POULSBO — Kent Curtiss was still listed in critical condition in Harborview Medical Center’s intensive care unit Jan. 22, two days after he called 9-1-1 from his crashed plane in a clearcut field in north Poulsbo.
Harborview spokeswoman Susan Gregg said Curtiss’s family is declining interviews. “They are just focusing on him and not participating in any interviews,” Gregg said, adding that family members are “traumatized” by the crash.
The Federal Aviation Administration is investigating to determine the cause of the crash.
Available records provide a picture of Curtiss, his experience as a pilot, and the moments before and after the crash.

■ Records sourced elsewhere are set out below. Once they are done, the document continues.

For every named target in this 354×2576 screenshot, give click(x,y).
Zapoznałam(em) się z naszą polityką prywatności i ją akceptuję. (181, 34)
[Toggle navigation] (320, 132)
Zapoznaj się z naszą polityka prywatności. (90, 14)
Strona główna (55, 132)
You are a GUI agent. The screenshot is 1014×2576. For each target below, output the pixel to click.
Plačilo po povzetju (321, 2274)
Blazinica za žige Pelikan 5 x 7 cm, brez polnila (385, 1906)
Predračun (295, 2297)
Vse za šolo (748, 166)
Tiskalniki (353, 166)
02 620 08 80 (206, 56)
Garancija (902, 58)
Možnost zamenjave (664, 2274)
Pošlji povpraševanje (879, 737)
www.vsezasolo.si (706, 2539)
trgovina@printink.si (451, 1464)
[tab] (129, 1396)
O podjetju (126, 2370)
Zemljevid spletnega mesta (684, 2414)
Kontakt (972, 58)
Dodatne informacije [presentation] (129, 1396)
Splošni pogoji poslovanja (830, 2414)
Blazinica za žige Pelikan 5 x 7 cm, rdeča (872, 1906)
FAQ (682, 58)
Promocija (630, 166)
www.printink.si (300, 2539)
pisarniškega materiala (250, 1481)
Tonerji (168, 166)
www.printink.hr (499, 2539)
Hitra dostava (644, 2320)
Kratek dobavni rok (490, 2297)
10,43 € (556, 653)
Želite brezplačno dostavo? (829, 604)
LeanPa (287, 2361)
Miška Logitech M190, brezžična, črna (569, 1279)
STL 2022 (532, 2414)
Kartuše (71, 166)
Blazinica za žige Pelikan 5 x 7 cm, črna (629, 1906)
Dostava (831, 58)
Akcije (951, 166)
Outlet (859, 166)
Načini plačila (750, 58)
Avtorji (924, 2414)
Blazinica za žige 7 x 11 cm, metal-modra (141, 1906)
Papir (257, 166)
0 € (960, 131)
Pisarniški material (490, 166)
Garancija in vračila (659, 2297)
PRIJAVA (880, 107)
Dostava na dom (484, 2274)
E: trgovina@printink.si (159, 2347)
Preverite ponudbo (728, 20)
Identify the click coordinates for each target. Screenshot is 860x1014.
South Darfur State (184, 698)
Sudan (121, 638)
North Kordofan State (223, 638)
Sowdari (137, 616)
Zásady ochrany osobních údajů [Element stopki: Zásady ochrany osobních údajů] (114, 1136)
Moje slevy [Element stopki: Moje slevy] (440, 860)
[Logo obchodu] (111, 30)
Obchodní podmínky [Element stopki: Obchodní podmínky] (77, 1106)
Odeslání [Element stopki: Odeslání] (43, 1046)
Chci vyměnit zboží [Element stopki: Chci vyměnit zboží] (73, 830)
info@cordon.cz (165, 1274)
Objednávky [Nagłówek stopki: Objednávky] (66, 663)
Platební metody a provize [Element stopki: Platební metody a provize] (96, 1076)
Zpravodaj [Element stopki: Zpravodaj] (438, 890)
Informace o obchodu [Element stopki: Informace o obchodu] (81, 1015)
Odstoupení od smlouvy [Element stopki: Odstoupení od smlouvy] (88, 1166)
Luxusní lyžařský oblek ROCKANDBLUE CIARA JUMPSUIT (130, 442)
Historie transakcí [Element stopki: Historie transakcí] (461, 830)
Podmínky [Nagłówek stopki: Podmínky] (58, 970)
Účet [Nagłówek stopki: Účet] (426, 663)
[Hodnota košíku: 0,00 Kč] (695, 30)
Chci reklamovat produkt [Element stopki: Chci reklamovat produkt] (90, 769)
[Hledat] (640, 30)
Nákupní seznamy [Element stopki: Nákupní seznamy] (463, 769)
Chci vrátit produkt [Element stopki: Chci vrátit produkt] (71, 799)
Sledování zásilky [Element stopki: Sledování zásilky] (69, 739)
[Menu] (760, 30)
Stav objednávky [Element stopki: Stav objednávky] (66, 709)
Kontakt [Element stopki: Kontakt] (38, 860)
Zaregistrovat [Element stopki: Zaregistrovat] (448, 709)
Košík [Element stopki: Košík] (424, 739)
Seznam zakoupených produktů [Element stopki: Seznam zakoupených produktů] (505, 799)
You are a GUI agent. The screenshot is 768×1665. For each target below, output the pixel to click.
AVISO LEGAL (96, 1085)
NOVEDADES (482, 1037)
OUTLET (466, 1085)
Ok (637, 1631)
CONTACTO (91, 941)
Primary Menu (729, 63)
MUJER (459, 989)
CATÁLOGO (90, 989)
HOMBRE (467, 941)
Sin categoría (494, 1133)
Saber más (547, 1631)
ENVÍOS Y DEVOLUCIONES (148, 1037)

Curtiss, 70, is a resident of Kent. According to Jamelle Garcia, manager of Auburn Municipal Airport, Curtiss kept his fixed-wing, single-engine airplane — a 1946 Ercoupe 415-C — at the airport. But Garcia said he didn’t know Curtiss, the owner of one of 277 airplanes based at the airport.
According to FAA records available online, Curtiss is certified as a commercial pilot and a flight instructor, with a single-engine airplane rating and an instrument rating. His flight instructor certification expires Jan. 31.
It’s not yet known what time Curtiss took off from Auburn; Garcia said his airport doesn’t have a tower. But Kitsap County Sheriff’s spokesman Scott Wilson said Curtiss didn’t have a specific destination. “He was just having a fly around,” Wilson said.
Tom Jensen of the Washington Pilots Association said Jan. 22 that Curtiss is not a member of the association and that he doesn’t know him. But he’s familiar with the Ercoupe model of airplane.
“It’s a little unique in that it’s simple to fly,” Jensen said. According to one online description, the Ercoupe is flown using only a control wheel. A two-control system links the rudder and aileron systems, which control yaw and roll, with the steerable nose wheel. The control wheel controls the pitch and the steering of the aircraft, both on the ground and in the air. That simplifies control and coordinated turning, and eliminates the need for rudder pedals.
“It’s like driving a car,” Jensen said. “It’s a good little airplane.”
Mark Freiboth was at his sister’s farm on Noll Road midway between Lincoln and Mesford roads when he saw the plane making small turns over an adjacent clearcut area, about 3:30 p.m. on Jan. 20.
“I thought, what a cool little plane,” Freiboth said. “It was flying a little low — it was higher than [nearby] trees, but I could see that it was a neat little silver plane.”
Nobody heard the plane go down in the clearcut owned by A&A Tree Farm.
Kitsap County Central Communications, or CenCom, received a 9-1-1 call at 3:45 p.m. It was Curtiss. “He said, I crashed, I’m upside down, I’m bleeding but I don’t know from where, here are my coordinates based on my cellphone,” Wilson recounted.
It wasn’t immediately clear where exactly the plane crashed. The first unit from Poulsbo Fire Department was at Lincoln and Noll roads at 3:52 p.m. A Kitsap County sheriff’s deputy spotted the crash site at 3:57 p.m. — a tenth of a mile south on Noll, up a long driveway to a farm, through a swath of salal, and over terrain made rough by clearcut logging.
The plane was overturned.
Emergency personnel removed Curtiss from the plane; the engine was cool to the touch, Poulsbo Fire Battalion Chief Jim Gillard said.
Shortly after 4, Curtiss was sitting up, answering questions from medics as they attached a neck brace: Did he remember calling 9-1-1? Did he know how long he had been unconscious? Where did he take off from?
A litter was brought in and Curtiss was carried to an ambulance for transport to Raab Park. Airlift Northwest was called at 4:25 p.m., and a helicopter was on the ground at the park at 4:52 p.m. The helicopter was in the air, with Curtiss onboard, and en route to Harborview at 5:09 p.m.
He was admitted into Harborview’s ICU in critical condition.